AIM OF THE EXERCISE
Rewrite each line of the material below as an item in a numbered list, skipping blank lines and leaving the pictures out.

INPUT ROWS
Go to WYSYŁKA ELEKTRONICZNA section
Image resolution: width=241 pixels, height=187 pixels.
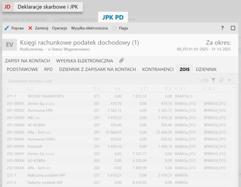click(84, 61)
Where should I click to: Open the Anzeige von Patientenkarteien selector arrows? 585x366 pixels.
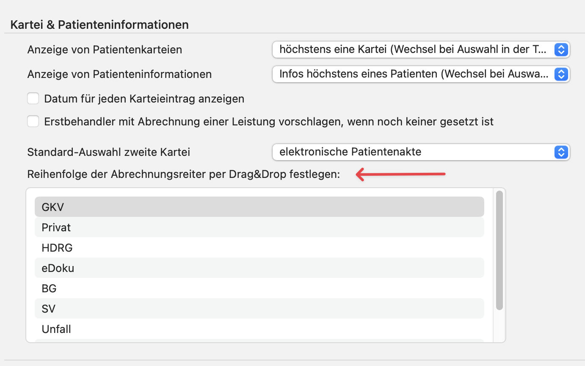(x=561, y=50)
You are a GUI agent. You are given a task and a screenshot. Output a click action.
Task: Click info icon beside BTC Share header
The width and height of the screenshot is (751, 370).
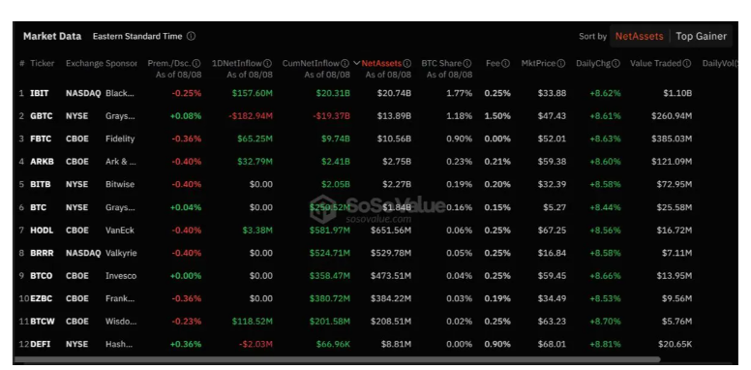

FINAL RESULT
1. Go to WYSYŁKA ELEKTRONICZNA section
2. Image resolution: width=241 pixels, height=187 pixels.
3. click(84, 61)
4. Where should I click to: Open the Anzeige von Patientenkarteien selector arrows? 585x366 pixels.
5. (x=561, y=50)
6. You are a GUI agent. You are given a task and a screenshot. Output a click action.
7. Task: Click info icon beside BTC Share header
8. The width and height of the screenshot is (751, 370).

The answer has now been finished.